Each line from the one containing "Copy the Id do canal value" to the last line of the listing below is to be duplicated exactly, and no picture is to be carried over.

- [Provided entries]
—————
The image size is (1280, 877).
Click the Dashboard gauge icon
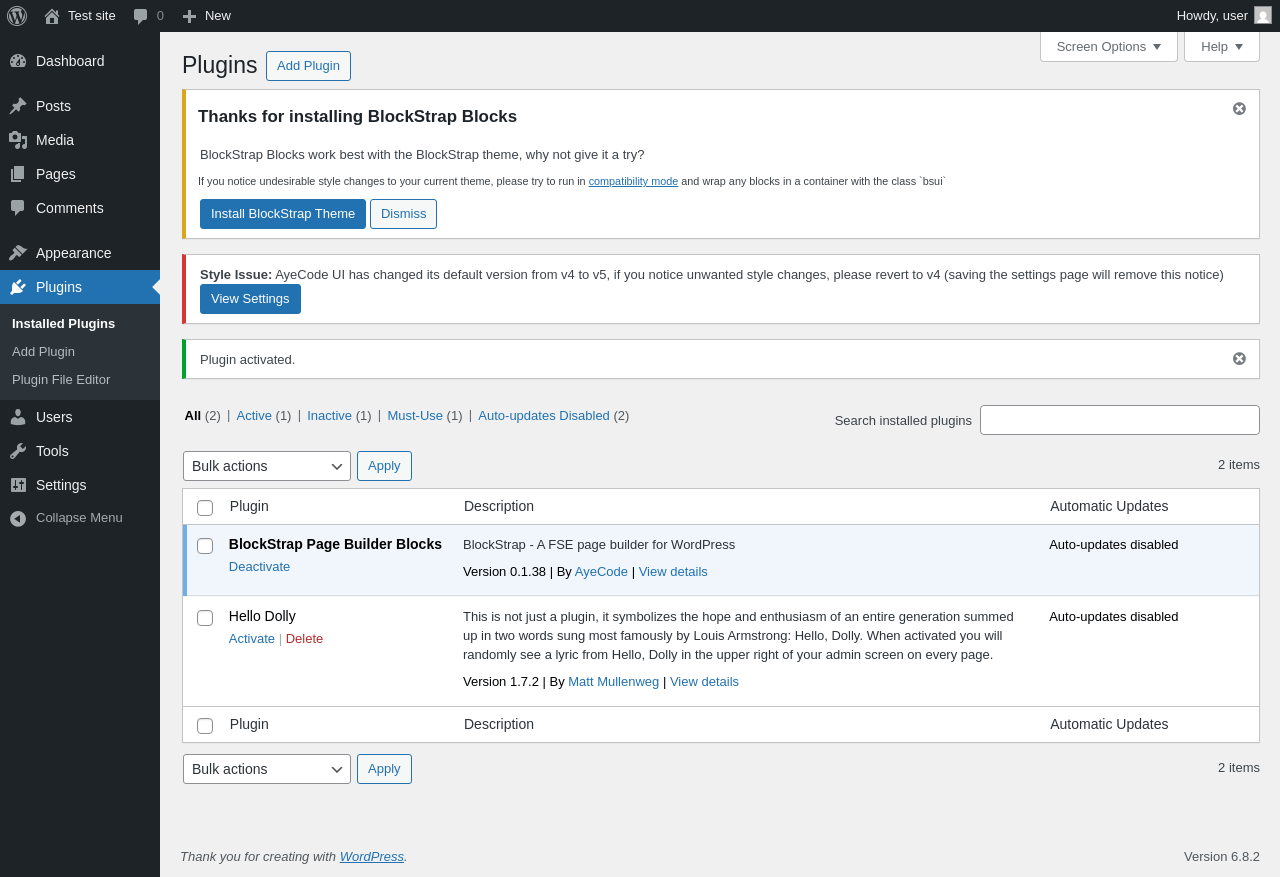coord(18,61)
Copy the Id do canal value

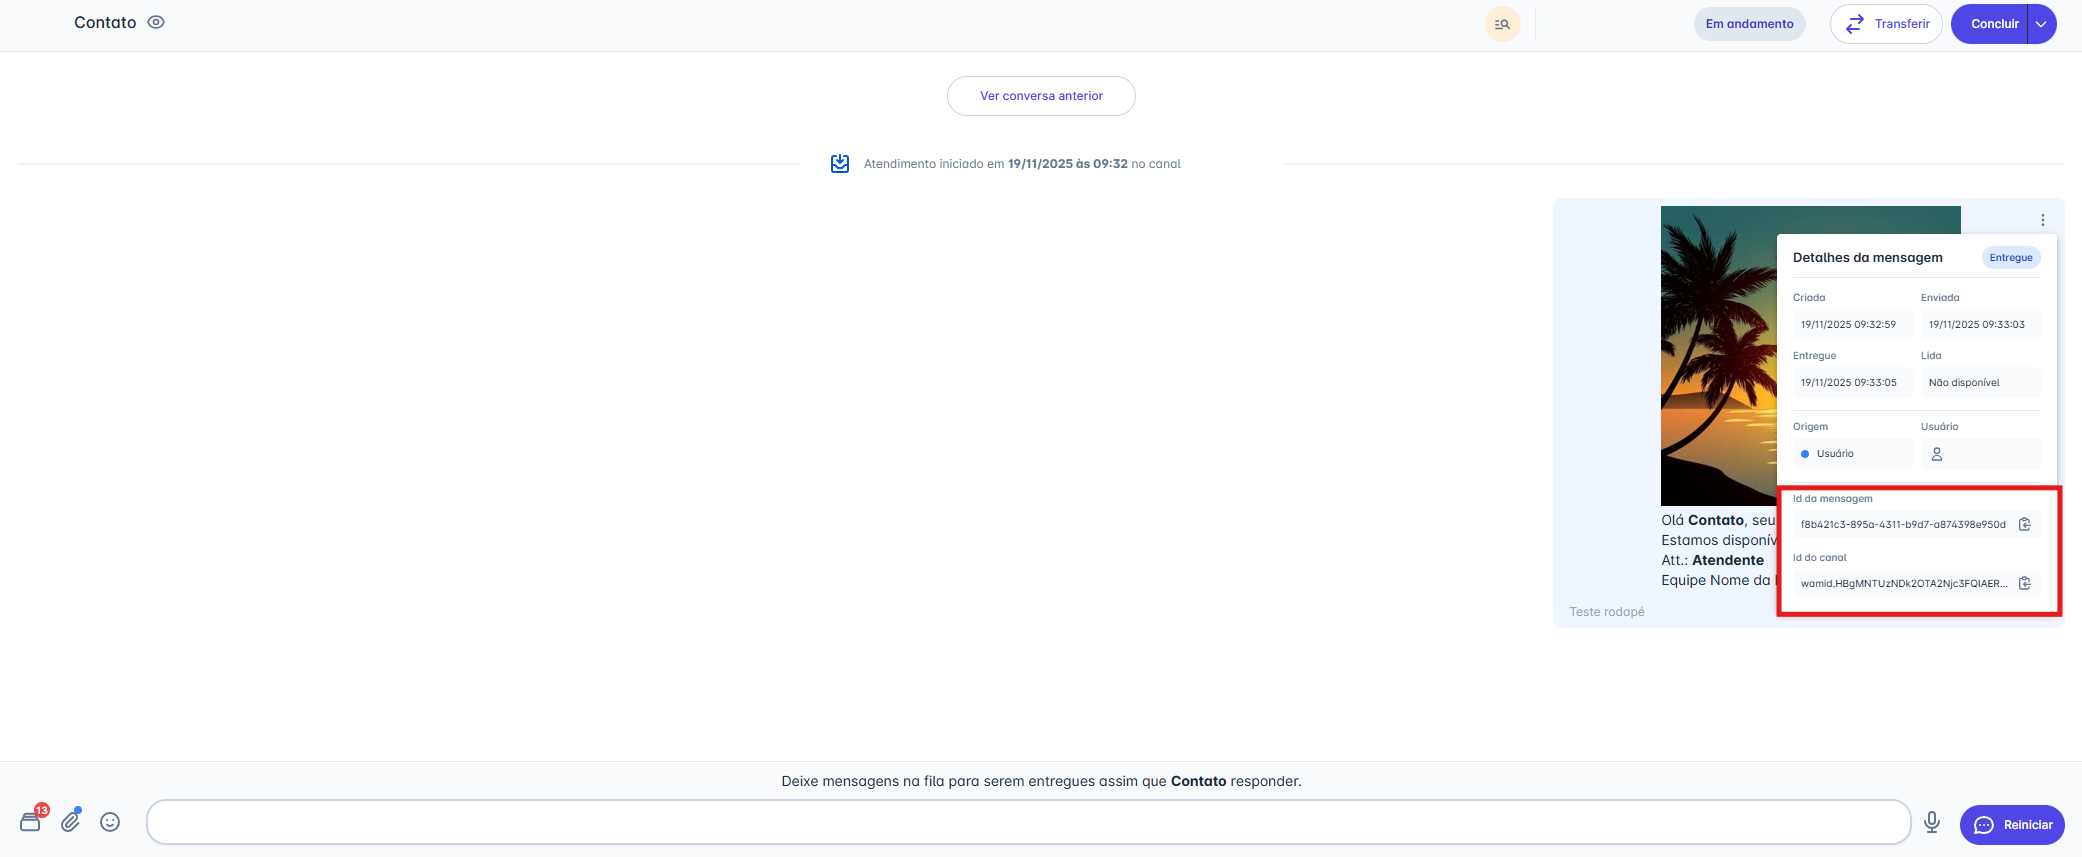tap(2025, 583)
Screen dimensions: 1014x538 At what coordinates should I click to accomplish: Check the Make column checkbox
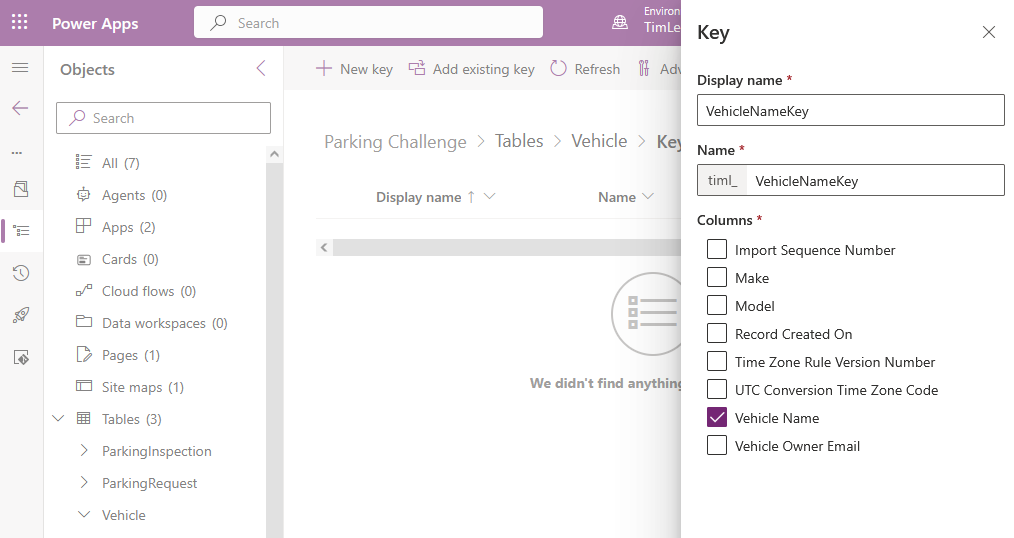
—————
- [Task response]
Copy the Id do canal value

tap(2025, 583)
Screen dimensions: 1014x538 At what coordinates should I click to accomplish: Check the Make column checkbox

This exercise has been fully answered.